- Born: April 1926 Constantine, French Algeria
- Died: January 30, 2012 (aged 85) Algiers, Algeria
- Branch: National Liberation Front
- Other work: Politician

= Abdelhamid Mehri =

Algerian politician

Abdelhamid Mehri (April 1926 – 30 January 2012) was an Algerian resistance fighter, soldier and politician.

Born into a destitute family in Constantine, Algeria, Abdelhamid Mehri joined the Algerian People's Party (PPA) at an early age. He studied in Tunisia, and developed contacts with the nationalist Neo Destour party. In Algeria, he became a prominent member of the PPA's successor organization Movement for the Triumph of Democratic Liberties (MTLD), and continued into the Algerian National Liberation Front (FLN), a guerrilla movement fighting for independence from French colonial rule. He was elected member of the GPRA, the FLN's exile government, as minister for Maghreb affairs in 1958; in 1961, he became minister of social and cultural affairs. After Algeria's independence in 1962, he briefly left politics, but gradually gained influence after the 1965 military coup d'état by col. Houari Boumédiène. In 1979, soon after Boumédiène's death, he was made member of the FLN's central committee and slowly rose in the ranks under president Chadli Bendjedid. After the 1988 October riots in Algeria, he succeeded hardliner Mohamed Cherif Messaâdia as FLN secretary-general.

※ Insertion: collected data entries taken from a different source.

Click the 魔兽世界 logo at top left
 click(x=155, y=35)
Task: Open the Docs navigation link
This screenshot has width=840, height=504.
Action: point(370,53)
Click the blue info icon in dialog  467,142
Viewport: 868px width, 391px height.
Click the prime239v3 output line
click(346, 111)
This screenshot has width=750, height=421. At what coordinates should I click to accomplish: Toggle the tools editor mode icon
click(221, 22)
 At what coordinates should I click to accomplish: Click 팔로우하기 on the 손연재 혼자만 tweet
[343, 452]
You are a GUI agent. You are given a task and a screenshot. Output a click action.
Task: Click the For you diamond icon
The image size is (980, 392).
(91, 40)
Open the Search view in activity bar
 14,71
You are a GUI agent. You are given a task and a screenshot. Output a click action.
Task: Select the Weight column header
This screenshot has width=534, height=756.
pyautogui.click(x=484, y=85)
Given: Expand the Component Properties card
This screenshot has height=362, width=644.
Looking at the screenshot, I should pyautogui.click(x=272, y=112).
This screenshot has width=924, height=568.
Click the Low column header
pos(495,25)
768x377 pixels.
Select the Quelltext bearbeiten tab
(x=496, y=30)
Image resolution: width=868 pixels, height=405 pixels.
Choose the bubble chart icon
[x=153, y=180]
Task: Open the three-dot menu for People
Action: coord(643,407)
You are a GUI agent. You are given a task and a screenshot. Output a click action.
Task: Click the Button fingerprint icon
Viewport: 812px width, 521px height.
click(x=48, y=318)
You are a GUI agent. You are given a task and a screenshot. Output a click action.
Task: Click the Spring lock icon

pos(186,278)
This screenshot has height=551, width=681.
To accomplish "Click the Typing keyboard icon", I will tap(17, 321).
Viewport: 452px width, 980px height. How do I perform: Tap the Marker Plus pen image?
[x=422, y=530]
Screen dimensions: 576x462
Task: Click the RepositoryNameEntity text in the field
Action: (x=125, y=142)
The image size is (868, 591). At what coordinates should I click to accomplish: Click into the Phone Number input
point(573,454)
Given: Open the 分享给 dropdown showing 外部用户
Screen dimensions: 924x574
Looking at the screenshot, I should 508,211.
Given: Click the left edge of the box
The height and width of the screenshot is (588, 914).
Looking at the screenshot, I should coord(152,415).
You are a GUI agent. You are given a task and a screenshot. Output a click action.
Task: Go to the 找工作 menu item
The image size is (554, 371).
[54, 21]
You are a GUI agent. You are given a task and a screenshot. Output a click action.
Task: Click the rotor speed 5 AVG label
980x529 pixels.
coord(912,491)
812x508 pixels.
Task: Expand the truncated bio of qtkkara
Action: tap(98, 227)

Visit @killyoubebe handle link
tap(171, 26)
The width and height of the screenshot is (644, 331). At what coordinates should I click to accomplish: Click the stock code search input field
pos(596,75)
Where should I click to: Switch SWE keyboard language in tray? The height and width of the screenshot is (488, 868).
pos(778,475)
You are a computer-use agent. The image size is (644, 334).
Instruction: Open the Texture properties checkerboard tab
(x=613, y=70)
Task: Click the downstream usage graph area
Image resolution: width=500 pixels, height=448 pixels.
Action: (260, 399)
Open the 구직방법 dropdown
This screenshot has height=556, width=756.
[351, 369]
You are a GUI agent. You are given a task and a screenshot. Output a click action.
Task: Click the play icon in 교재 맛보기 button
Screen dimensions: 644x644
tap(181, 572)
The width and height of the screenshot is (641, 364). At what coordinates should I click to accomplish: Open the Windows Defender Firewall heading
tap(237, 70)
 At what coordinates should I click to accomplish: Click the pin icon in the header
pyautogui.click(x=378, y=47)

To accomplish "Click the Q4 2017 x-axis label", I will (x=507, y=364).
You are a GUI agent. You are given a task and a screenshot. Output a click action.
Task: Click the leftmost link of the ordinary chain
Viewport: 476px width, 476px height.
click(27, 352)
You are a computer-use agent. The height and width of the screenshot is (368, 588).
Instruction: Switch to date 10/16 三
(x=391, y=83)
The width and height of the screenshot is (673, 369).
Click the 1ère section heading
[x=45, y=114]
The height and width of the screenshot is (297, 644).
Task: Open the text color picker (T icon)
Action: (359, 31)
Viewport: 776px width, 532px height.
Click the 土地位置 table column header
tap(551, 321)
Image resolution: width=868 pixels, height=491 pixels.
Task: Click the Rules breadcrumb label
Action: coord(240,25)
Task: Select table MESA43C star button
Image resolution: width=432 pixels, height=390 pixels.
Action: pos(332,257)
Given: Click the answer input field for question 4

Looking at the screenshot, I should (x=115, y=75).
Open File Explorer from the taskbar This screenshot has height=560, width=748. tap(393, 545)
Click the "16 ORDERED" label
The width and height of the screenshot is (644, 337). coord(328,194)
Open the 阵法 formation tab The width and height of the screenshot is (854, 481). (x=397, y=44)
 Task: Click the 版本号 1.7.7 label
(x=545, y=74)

After the subsequent change to a multiparty system, and the 1992 military coup, he brought the FLN into the opposition, and supported the Sant'Egidio platform urging national reconciliation with the Islamist current and the FIS as a solution for the Algerian Civil War, in a clear challenge to the éradicateur military elite that influenced Algerian politics behind the scenes. Soon after, he was gradually ousted from the party's central committee, which thereafter returned to supporting the security establishment. He died, aged 85, in Algiers.